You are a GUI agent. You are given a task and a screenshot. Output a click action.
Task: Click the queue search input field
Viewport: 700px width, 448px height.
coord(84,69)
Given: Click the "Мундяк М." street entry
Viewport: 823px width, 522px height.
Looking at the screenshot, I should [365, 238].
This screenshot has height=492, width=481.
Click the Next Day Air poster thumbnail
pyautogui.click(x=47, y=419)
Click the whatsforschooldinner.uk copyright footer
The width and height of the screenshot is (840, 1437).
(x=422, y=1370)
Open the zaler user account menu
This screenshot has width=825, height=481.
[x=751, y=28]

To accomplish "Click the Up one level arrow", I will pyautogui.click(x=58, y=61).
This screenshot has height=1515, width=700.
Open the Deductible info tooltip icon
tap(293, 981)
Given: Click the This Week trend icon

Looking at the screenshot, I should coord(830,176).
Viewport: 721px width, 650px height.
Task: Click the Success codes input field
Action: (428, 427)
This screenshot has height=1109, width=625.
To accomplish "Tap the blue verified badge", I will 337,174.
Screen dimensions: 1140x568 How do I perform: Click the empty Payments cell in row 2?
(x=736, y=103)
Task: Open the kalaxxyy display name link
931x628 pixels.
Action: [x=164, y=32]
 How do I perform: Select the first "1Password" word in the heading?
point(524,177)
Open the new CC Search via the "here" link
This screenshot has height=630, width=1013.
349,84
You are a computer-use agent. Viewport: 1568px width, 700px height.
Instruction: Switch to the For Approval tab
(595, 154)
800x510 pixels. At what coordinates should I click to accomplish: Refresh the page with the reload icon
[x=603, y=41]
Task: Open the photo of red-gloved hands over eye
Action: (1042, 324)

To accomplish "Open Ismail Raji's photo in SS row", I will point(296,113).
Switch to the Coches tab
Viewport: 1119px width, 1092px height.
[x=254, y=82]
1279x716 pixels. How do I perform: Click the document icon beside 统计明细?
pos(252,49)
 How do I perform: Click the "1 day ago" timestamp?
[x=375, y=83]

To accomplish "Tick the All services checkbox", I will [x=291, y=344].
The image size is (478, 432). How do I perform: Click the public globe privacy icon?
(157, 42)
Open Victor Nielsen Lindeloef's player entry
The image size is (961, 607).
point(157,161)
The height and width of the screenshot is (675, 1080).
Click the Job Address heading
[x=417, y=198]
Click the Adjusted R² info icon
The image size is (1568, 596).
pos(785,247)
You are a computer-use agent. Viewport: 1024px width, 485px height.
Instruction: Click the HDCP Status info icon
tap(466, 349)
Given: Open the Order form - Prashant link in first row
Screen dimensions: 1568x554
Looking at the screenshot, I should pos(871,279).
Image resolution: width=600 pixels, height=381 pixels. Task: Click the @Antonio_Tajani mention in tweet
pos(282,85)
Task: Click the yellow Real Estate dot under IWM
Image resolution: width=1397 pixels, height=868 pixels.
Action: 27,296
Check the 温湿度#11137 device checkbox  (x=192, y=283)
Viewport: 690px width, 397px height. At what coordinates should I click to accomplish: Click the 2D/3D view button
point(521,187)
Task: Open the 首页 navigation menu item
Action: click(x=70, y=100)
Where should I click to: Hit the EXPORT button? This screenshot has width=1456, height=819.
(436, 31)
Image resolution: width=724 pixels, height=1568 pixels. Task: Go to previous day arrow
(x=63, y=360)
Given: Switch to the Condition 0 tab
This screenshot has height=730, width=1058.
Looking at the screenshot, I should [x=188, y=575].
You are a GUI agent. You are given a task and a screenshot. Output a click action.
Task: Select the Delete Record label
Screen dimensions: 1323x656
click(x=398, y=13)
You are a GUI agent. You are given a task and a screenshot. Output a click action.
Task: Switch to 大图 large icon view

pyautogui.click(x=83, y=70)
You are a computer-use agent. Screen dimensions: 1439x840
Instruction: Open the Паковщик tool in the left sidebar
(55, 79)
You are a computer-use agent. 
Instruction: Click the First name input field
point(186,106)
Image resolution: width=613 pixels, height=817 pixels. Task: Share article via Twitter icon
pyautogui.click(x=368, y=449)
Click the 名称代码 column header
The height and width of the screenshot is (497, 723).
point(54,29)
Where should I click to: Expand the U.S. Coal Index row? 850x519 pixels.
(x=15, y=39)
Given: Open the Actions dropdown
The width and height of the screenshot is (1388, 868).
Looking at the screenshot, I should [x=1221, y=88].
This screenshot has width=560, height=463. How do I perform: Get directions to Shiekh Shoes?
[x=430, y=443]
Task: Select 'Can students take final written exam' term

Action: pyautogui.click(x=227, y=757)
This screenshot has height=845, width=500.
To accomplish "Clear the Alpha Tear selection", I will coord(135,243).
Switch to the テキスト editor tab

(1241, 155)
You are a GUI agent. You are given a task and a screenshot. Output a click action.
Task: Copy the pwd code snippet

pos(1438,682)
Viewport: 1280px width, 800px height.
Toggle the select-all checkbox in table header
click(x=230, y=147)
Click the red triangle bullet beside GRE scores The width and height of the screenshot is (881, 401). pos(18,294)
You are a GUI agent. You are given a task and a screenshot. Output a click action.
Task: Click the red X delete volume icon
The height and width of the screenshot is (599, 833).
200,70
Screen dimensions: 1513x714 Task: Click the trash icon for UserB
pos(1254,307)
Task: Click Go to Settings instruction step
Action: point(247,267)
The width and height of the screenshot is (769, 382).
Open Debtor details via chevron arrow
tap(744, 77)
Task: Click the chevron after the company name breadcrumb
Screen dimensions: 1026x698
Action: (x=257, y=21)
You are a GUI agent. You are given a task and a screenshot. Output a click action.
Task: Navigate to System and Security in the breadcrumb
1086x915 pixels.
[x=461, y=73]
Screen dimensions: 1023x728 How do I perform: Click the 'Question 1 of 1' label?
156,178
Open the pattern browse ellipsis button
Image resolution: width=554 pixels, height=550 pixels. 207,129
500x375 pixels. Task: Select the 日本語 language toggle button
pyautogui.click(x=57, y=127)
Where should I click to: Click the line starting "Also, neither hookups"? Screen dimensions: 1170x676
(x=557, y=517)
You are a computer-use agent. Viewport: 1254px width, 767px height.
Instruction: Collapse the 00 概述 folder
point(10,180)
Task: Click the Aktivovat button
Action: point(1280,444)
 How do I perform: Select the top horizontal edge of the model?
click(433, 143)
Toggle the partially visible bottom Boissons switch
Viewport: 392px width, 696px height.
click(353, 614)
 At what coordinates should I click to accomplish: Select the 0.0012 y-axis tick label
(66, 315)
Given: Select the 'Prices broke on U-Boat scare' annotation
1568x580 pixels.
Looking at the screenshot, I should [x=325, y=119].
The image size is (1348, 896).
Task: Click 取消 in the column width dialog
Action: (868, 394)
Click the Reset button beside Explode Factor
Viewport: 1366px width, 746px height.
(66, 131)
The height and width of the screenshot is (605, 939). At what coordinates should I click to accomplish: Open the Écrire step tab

• Work instruction: Would you output the material above once more, exactly as given?

• Exercise response:
You are a GUI agent. You are given a task and a screenshot. Output a click action.
Task: Click the queue search input field
Viewport: 700px width, 448px height.
coord(84,69)
Given: Click the "Мундяк М." street entry
Viewport: 823px width, 522px height.
Looking at the screenshot, I should [365, 238].
This screenshot has height=492, width=481.
Click the Next Day Air poster thumbnail
pyautogui.click(x=47, y=419)
Click the whatsforschooldinner.uk copyright footer
The width and height of the screenshot is (840, 1437).
(x=422, y=1370)
Open the zaler user account menu
This screenshot has width=825, height=481.
[x=751, y=28]

To accomplish "Click the Up one level arrow", I will pyautogui.click(x=58, y=61).
This screenshot has height=1515, width=700.
Open the Deductible info tooltip icon
tap(293, 981)
Given: Click the This Week trend icon

Looking at the screenshot, I should coord(830,176).
Viewport: 721px width, 650px height.
Task: Click the Success codes input field
Action: (428, 427)
This screenshot has height=1109, width=625.
To accomplish "Tap the blue verified badge", I will 337,174.
Screen dimensions: 1140x568 How do I perform: Click the empty Payments cell in row 2?
(x=736, y=103)
Task: Open the kalaxxyy display name link
931x628 pixels.
Action: [x=164, y=32]
 How do I perform: Select the first "1Password" word in the heading?
point(524,177)
Open the new CC Search via the "here" link
This screenshot has height=630, width=1013.
349,84
You are a computer-use agent. Viewport: 1568px width, 700px height.
Instruction: Switch to the For Approval tab
(595, 154)
800x510 pixels. At what coordinates should I click to accomplish: Refresh the page with the reload icon
[x=603, y=41]
Task: Open the photo of red-gloved hands over eye
Action: (1042, 324)

To accomplish "Open Ismail Raji's photo in SS row", I will point(296,113).
Switch to the Coches tab
Viewport: 1119px width, 1092px height.
[x=254, y=82]
1279x716 pixels. How do I perform: Click the document icon beside 统计明细?
pos(252,49)
 How do I perform: Click the "1 day ago" timestamp?
[x=375, y=83]

To accomplish "Tick the All services checkbox", I will [x=291, y=344].
The image size is (478, 432). How do I perform: Click the public globe privacy icon?
(157, 42)
Open Victor Nielsen Lindeloef's player entry
The image size is (961, 607).
point(157,161)
The height and width of the screenshot is (675, 1080).
Click the Job Address heading
[x=417, y=198]
Click the Adjusted R² info icon
The image size is (1568, 596).
pos(785,247)
You are a computer-use agent. Viewport: 1024px width, 485px height.
Instruction: Click the HDCP Status info icon
tap(466, 349)
Given: Open the Order form - Prashant link in first row
Screen dimensions: 1568x554
Looking at the screenshot, I should pos(871,279).
Image resolution: width=600 pixels, height=381 pixels. Task: Click the @Antonio_Tajani mention in tweet
pos(282,85)
Task: Click the yellow Real Estate dot under IWM
Image resolution: width=1397 pixels, height=868 pixels.
Action: 27,296
Check the 温湿度#11137 device checkbox  (x=192, y=283)
Viewport: 690px width, 397px height. At what coordinates should I click to accomplish: Click the 2D/3D view button
point(521,187)
Task: Open the 首页 navigation menu item
Action: click(x=70, y=100)
Where should I click to: Hit the EXPORT button? This screenshot has width=1456, height=819.
(436, 31)
Image resolution: width=724 pixels, height=1568 pixels. Task: Go to previous day arrow
(x=63, y=360)
Given: Switch to the Condition 0 tab
This screenshot has height=730, width=1058.
Looking at the screenshot, I should [x=188, y=575].
You are a GUI agent. You are given a task and a screenshot. Output a click action.
Task: Select the Delete Record label
Screen dimensions: 1323x656
click(x=398, y=13)
You are a GUI agent. You are given a task and a screenshot. Output a click action.
Task: Switch to 大图 large icon view

pyautogui.click(x=83, y=70)
You are a computer-use agent. Screen dimensions: 1439x840
Instruction: Open the Паковщик tool in the left sidebar
(55, 79)
You are a computer-use agent. 
Instruction: Click the First name input field
point(186,106)
Image resolution: width=613 pixels, height=817 pixels. Task: Share article via Twitter icon
pyautogui.click(x=368, y=449)
Click the 名称代码 column header
The height and width of the screenshot is (497, 723).
point(54,29)
Where should I click to: Expand the U.S. Coal Index row? 850x519 pixels.
(x=15, y=39)
Given: Open the Actions dropdown
The width and height of the screenshot is (1388, 868).
Looking at the screenshot, I should [x=1221, y=88].
This screenshot has width=560, height=463. How do I perform: Get directions to Shiekh Shoes?
[x=430, y=443]
Task: Select 'Can students take final written exam' term

Action: pyautogui.click(x=227, y=757)
This screenshot has height=845, width=500.
To accomplish "Clear the Alpha Tear selection", I will coord(135,243).
Switch to the テキスト editor tab

(1241, 155)
You are a GUI agent. You are given a task and a screenshot. Output a click action.
Task: Copy the pwd code snippet

pos(1438,682)
Viewport: 1280px width, 800px height.
Toggle the select-all checkbox in table header
click(x=230, y=147)
Click the red triangle bullet beside GRE scores The width and height of the screenshot is (881, 401). pos(18,294)
You are a GUI agent. You are given a task and a screenshot. Output a click action.
Task: Click the red X delete volume icon
The height and width of the screenshot is (599, 833).
200,70
Screen dimensions: 1513x714 Task: Click the trash icon for UserB
pos(1254,307)
Task: Click Go to Settings instruction step
Action: point(247,267)
The width and height of the screenshot is (769, 382).
Open Debtor details via chevron arrow
tap(744, 77)
Task: Click the chevron after the company name breadcrumb
Screen dimensions: 1026x698
Action: (x=257, y=21)
You are a GUI agent. You are given a task and a screenshot. Output a click action.
Task: Navigate to System and Security in the breadcrumb
1086x915 pixels.
[x=461, y=73]
Screen dimensions: 1023x728 How do I perform: Click the 'Question 1 of 1' label?
156,178
Open the pattern browse ellipsis button
Image resolution: width=554 pixels, height=550 pixels. 207,129
500x375 pixels. Task: Select the 日本語 language toggle button
pyautogui.click(x=57, y=127)
Where should I click to: Click the line starting "Also, neither hookups"? Screen dimensions: 1170x676
(x=557, y=517)
You are a computer-use agent. Viewport: 1254px width, 767px height.
Instruction: Collapse the 00 概述 folder
point(10,180)
Task: Click the Aktivovat button
Action: point(1280,444)
 How do I perform: Select the top horizontal edge of the model?
click(433, 143)
Toggle the partially visible bottom Boissons switch
Viewport: 392px width, 696px height.
click(353, 614)
 At what coordinates should I click to accomplish: Select the 0.0012 y-axis tick label
(66, 315)
Given: Select the 'Prices broke on U-Boat scare' annotation
1568x580 pixels.
Looking at the screenshot, I should [x=325, y=119].
The image size is (1348, 896).
Task: Click 取消 in the column width dialog
Action: (868, 394)
Click the Reset button beside Explode Factor
Viewport: 1366px width, 746px height.
(66, 131)
The height and width of the screenshot is (605, 939). At what coordinates should I click to accomplish: Open the Écrire step tab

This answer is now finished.